President Trump's characterisation of Iran's latest proposal as "garbage" on Monday, intensifying Sunday's "totally unacceptable" language, has been accompanied by reporting that senior administration figures are now more seriously evaluating a return to major combat operations. Strait of Hormuz transit currently stands at two to five vessels per day, compared with approximately 70 before the conflict began. Saudi Aramco has activated its East-West pipeline at near-maximum capacity, redirecting up to seven million barrels per day to Red Sea export terminals, a meaningful but structurally insufficient mitigation. The 100 million barrel weekly deficit cannot be routed around a pipeline system designed for a different supply geography.
Equity markets are processing the Aramco statement without the dislocation that oil at $105 might have been expected to produce. The S&P 500 closed at 7,397 on Friday, broadly flat from the record set the previous week. Q1 earnings are providing the stabilising force: 84% of reporting companies exceeded analyst EPS estimates, giving the index a corporate momentum buffer against the macro headwinds. Energy sector outperformance is contributing to index resilience, which creates an unusual dynamic where the index is partially insulated from the oil shock it is simultaneously exposed to. That insulation has a limit; if Brent extends materially above current levels and is sustained there, margin compression in energy-intensive consumer sectors will begin to outweigh the earnings tailwind from energy names.
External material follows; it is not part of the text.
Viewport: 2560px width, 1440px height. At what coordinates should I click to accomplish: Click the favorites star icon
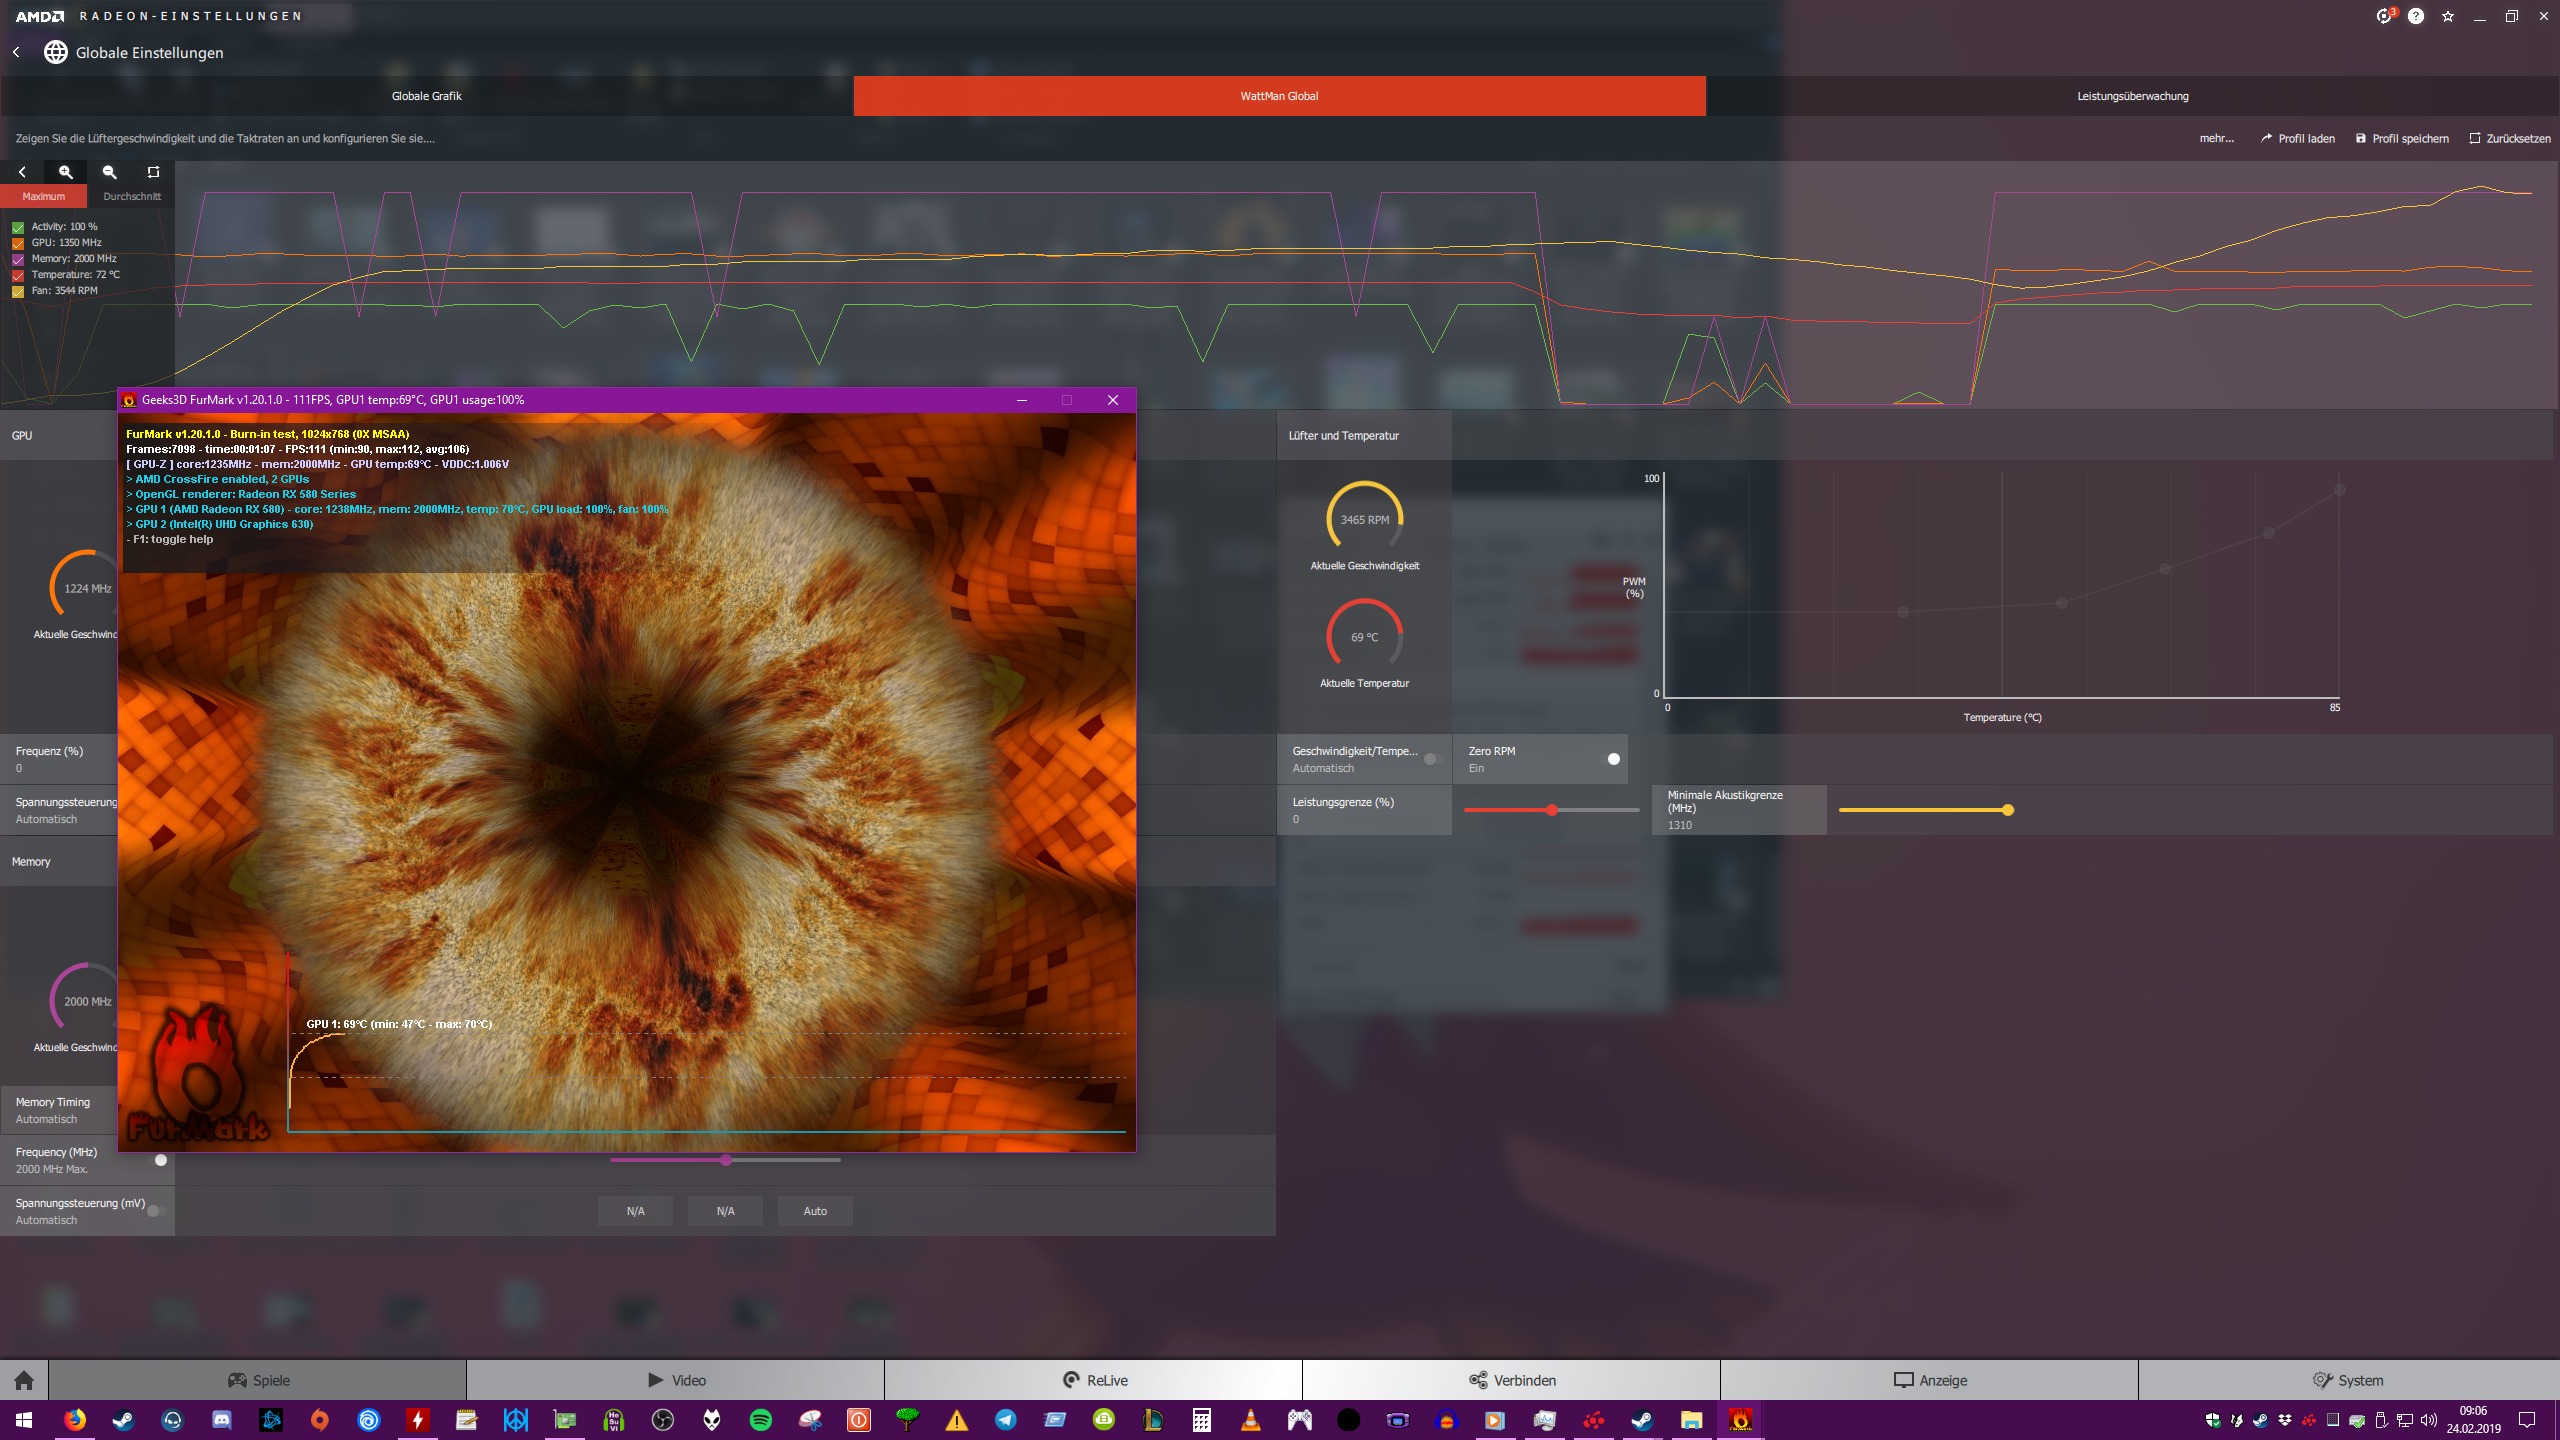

The Aramco 2027 timeline is a supply-side projection, not yet a market consensus, but its public articulation forces a modelling update that has been deferred. Risk managers treating a 2026 Hormuz resolution as the base case will need to run a 2027 scenario; central bank economists will face questions about how much of the current inflation trajectory reflects a transient disruption and how much requires a policy response. The volatility that those modelling updates generate will appear in options pricing across GBP, USD, and ZAR before it arrives in spot rates, and the distance between current hedging costs and where they may be priced by month-end is a gap with a deadline.